[Listed entries]:
○ ○ ○

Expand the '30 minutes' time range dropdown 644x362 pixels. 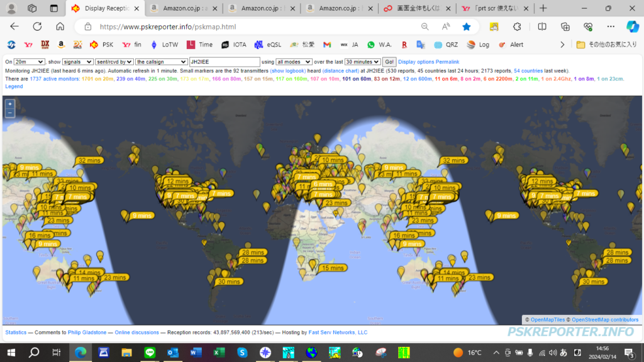[x=362, y=62]
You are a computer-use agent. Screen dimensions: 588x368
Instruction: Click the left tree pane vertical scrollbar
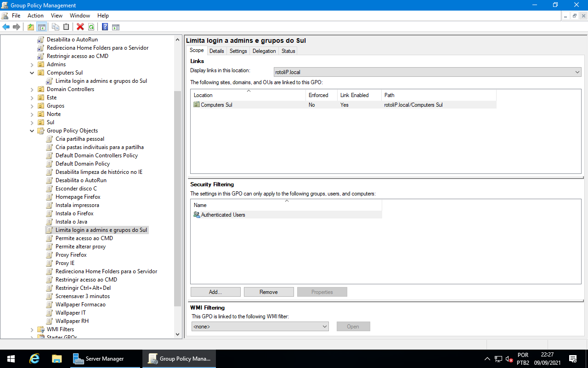(x=178, y=198)
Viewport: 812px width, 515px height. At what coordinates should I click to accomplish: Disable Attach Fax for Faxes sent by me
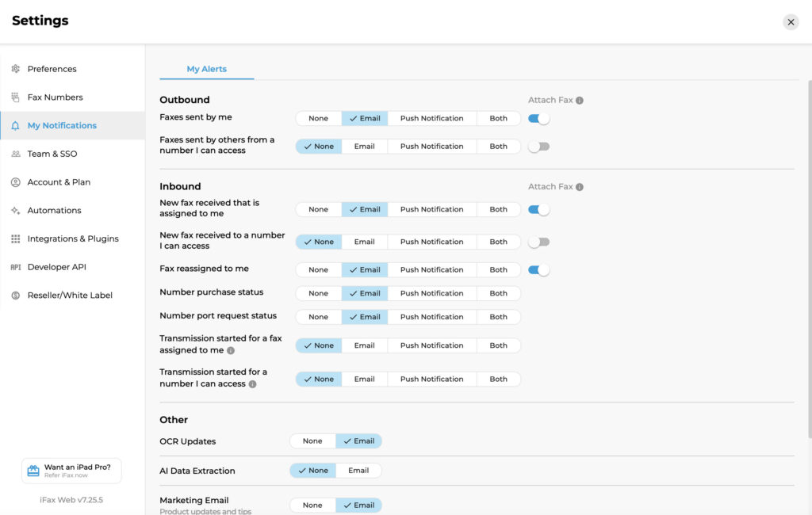pos(538,116)
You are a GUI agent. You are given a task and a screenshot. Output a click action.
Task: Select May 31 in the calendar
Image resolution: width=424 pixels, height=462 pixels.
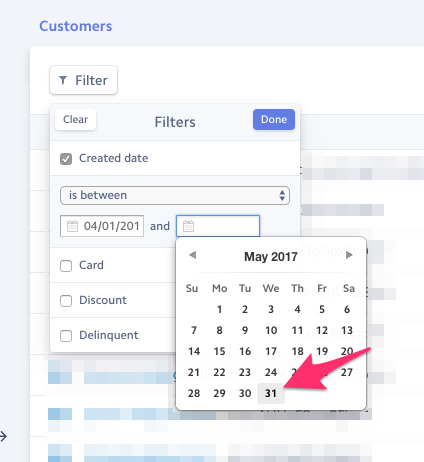coord(271,393)
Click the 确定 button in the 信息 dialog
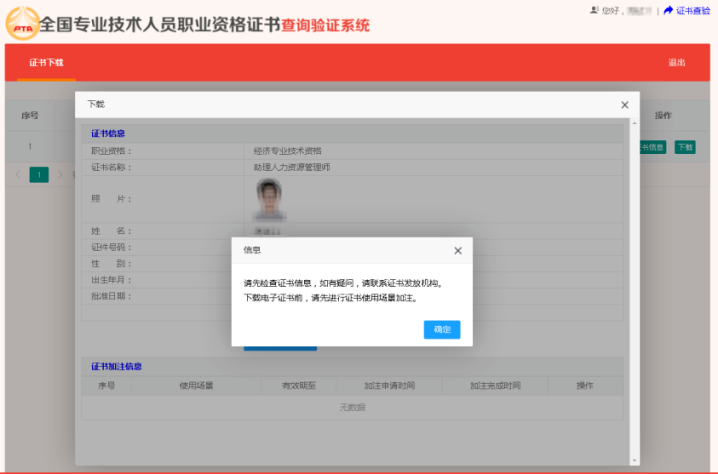 pyautogui.click(x=441, y=329)
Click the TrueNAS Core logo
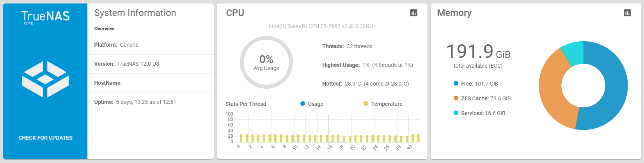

○ ○ ○

[Task goal]: Please rewrite everything from the row containing "Click the 确定 button in the 信息 dialog" down to the last of the rows in full, shifting every coordinate in the answers by -34 and leaving the pictures out.

[Solution below]:
Click the 确定 button in the 信息 dialog
 pyautogui.click(x=407, y=295)
Click the TrueNAS Core logo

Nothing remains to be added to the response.